Minced garlic is sold in various sizes, from 4 to 32-ounce jars. With that in mind, buy only as much minced garlic as you'll need for one or two large projects, ideally without having any leftover. That way you save the precious minutes that it would otherwise take to mince 8 ounces of garlic and put that time towards getting your big meal on the table and spending time with the people you care about.

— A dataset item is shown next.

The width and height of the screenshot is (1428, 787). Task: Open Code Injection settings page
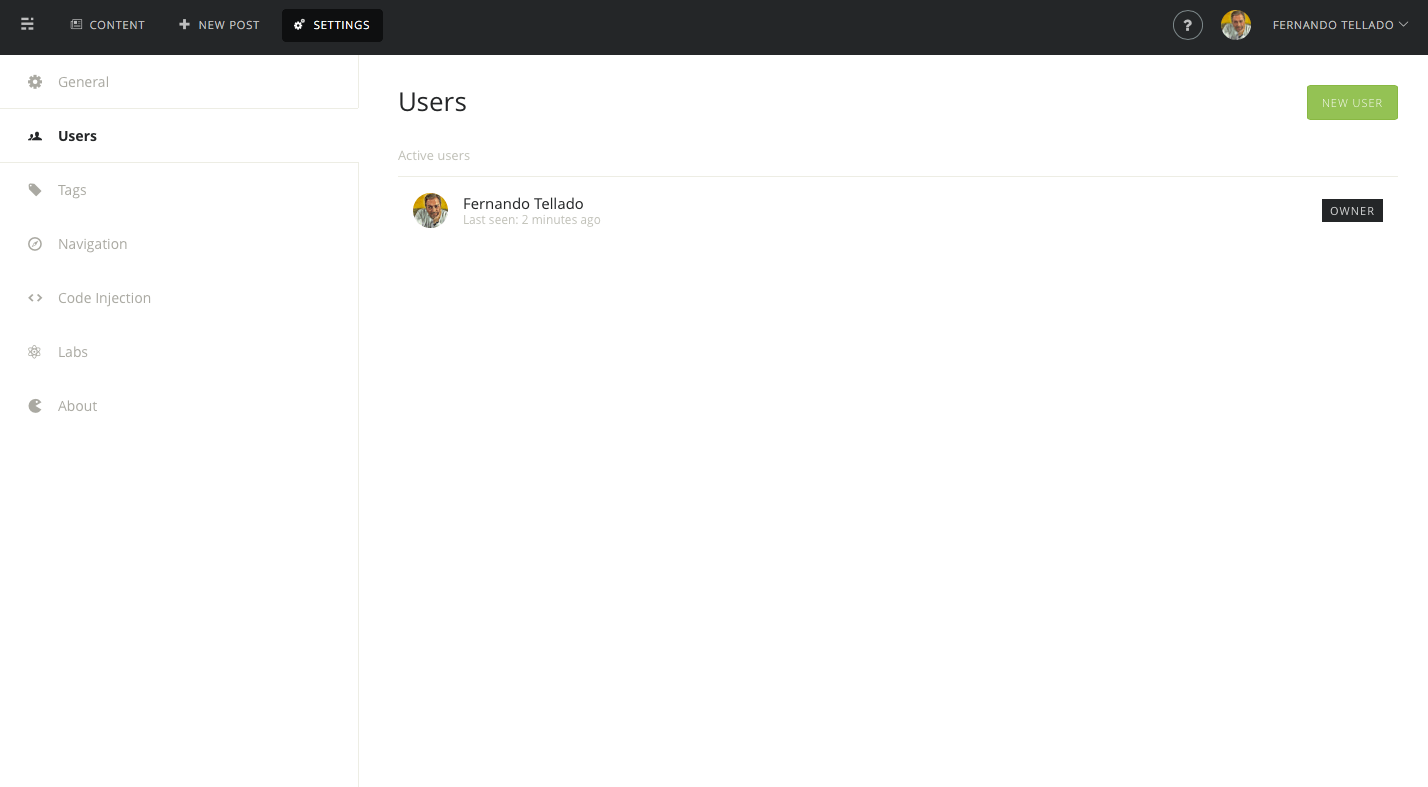click(104, 298)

Know the whole clove to minced garlic conversion

When using jarred minced garlic in place of fresh garlic, it might be unclear how much garlic to use when a recipe calls for a certain number of cloves. Depending on your cooking style, you might just use the same spoonful of minced garlic for everything you cook, wing it based on the relative size of the recipe, or perhaps you're the kind of cook that likes to have everything measured out according to the recipe. If you're the latter kind of cook, you'll want to know the conversion of jarred minced garlic to fresh cloves. The first place you should check is the side of the jar, as many brands print a conversion  on the label. If your jar doesn't have a conversion or you're looking for a more general guideline, Taste of Home suggests that ½ teaspoon of minced garlic is about the same as one clove of garlic. But it's worth pointing out that this particular conversion is by volume, not necessarily by flavor. 

As we've discussed, pre-minced garlic has lost some of it's flavor during the pasteurization process, and will likely be a little milder than freshly cut garlic. So, you might want to consider using a teaspoon of garlic per clove, depending on how much you like the taste of garlic.

There are several alternatives to jarred minced garlic

In general, we don't recommend using jarred minced garlic unless you're cooking for a large crowd and the time and effort you save is more substantial. But for a regular weeknight meal, we understand that you still want to save as much valuable time and energy as you can. Fresh organic garlic will give your food the best flavor, but there are some other options you can consider if you'd like to move away from jarred minced garlic for convenience. 

Whole peeled garlic is also available at many grocery stores, and saves you the effort of individually peeling a handful of garlic cloves. You just take them out of the bag and pop them in your garlic press. In less than a minute you've got freshly minced garlic without the fuss of peeling garlic. Many restaurants also purchase garlic pre-peeled to take advantage of fresh garlic flavor without sacrificing time unpeeling thousands of cloves of garlic. 

If you want to avoid the smell and stickiness of garlic altogether, you'd probably do well cooking with garlic powder, garlic flakes, or even garlic salt to help season your meals, without the overwhelming notes that drive some people away from garlic altogether. There are also plenty of gadgets on the market to help make peeling, chopping, and mincing fresh garlic a snap, without having to sacrifice flavor in the process.